──────── EXTRAIT CHOISI
Culte du soupçon, culte de la crédulité
Le judoka Alain Schmitt, accusé par sa compagne Margaux Pinot de violences, a été innocenté par la justice. Capture d'écran BFMTV.

Les affaires médiatiques de “violences sexuelles” se multiplient. Beaucoup se réjouissent d’une “libération de la parole”, d’autres s’inquiètent d’une dérive. On craint d’être accusé de participer à la « culture du viol » si on ne croit pas toutes les femmes.


Après Gérald Darmanin et Éric Zemmour, Damien Abad et Chrysoula Zacharopoulou, c’est au tour d’Éric Coquerel d’avoir sa réputation jetée en pâture. Tous sont accusés de violences sexuelles.

Nous sommes toujours devant le même scénario: une femme affirme être victime de violences sexuelles et l’accusé nie. Inévitables, des questions épineuses nous taraudent. Que devons-nous faire? Qui devons-nous croire? 

Présentement, deux réponses s’offrent à nous. La première consiste à n’accepter ni la version de l’accusatrice ni la version de l’accusé. La présomption d’innocence qui protège l’accusé n’est pas un acte de foi et ne discrédite pas l’accusatrice. Elle est provisoire, car elle s’efface devant le verdict. Soit l’accusé est reconnu coupable et la présomption est anéantie. Soit l’accusé est déclaré non coupable et la présomption devient affirmation.
────────────────
──────── DONNÉES FOURNIES
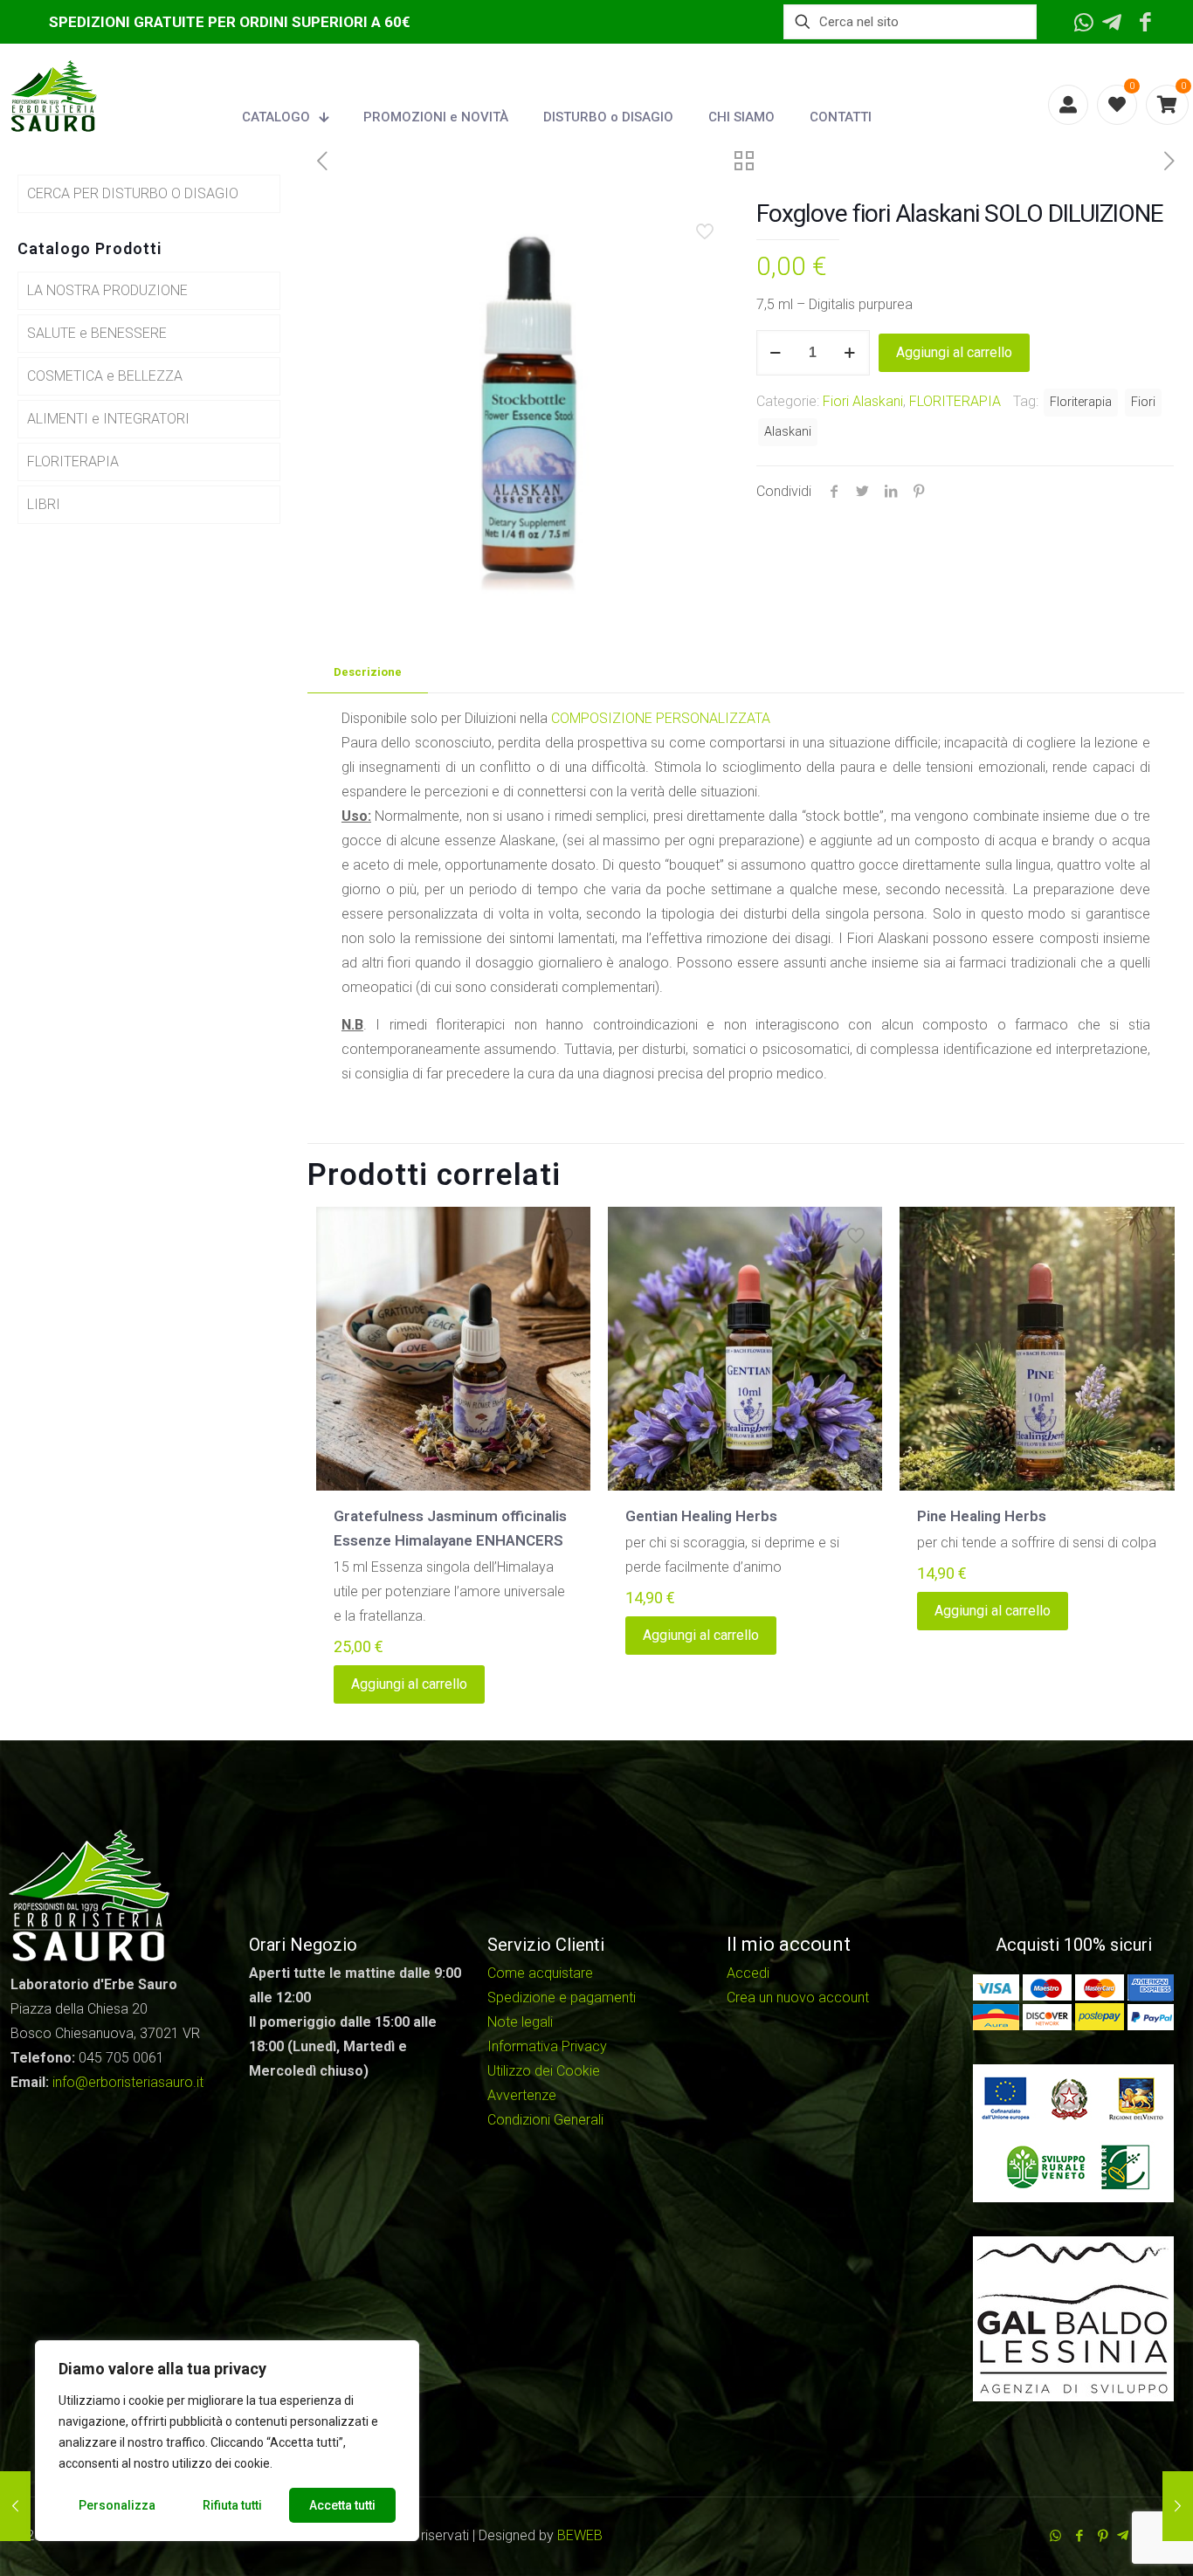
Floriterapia (1081, 402)
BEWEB (580, 2535)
────────────────
CONSIGNES DE L'EXERCICE:
(1) Recopie le passage du texte sur les accusations de violences sexuelles, de « Après Gérald Darmanin » à « présomption devient affirmation. », en renommant « présomption » en « supposition ».
(2) Poursuis le texte sur les accusations de violences sexuelles après sa dernière phrase.

RÉPONSES AUX CONSIGNES:
(1)
Après Gérald Darmanin et Éric Zemmour, Damien Abad et Chrysoula Zacharopoulou, c’est au tour d’Éric Coquerel d’avoir sa réputation jetée en pâture. Tous sont accusés de violences sexuelles.

Nous sommes toujours devant le même scénario: une femme affirme être victime de violences sexuelles et l’accusé nie. Inévitables, des questions épineuses nous taraudent. Que devons-nous faire? Qui devons-nous croire? 

Présentement, deux réponses s’offrent à nous. La première consiste à n’accepter ni la version de l’accusatrice ni la version de l’accusé. La supposition d’innocence qui protège l’accusé n’est pas un acte de foi et ne discrédite pas l’accusatrice. Elle est provisoire, car elle s’efface devant le verdict. Soit l’accusé est reconnu coupable et la supposition est anéantie. Soit l’accusé est déclaré non coupable et la supposition devient affirmation.

(2)
Ne pas agir avant de savoir

La seconde réponse consiste à refuser de suspendre son jugement: il faut croire l’accusatrice. Bien que l’on honore, ou prétende honorer, la présomption d’innocence, l’on se met également à traiter l’accusé en lépreux. On interpelle l’employeur de l’accusé, on déclare que la personne ne peut plus occuper ses fonctions vu les accusations portées contre elle. Ainsi, bien que l’on ne demande pas à l’institution judiciaire de sanctionner l’accusé, on exige que d’autres acteurs, d’autres institutions sévissent à sa place.

Rappelons un instant que la présomption d’innocence sert un objectif précis. Fondamentalement, si l’appareil judiciaire punit alors nous devons nous demander qui doit être puni. La seule réponse qui vaille est qu’il faut punir les coupables et seulement eux. Il faut donc les identifier. Le procès est un instrument épistémique; il doit nous permettre de découvrir la vérité. La présomption d’innocence, c’est surtout éviter d’agir avant de savoir.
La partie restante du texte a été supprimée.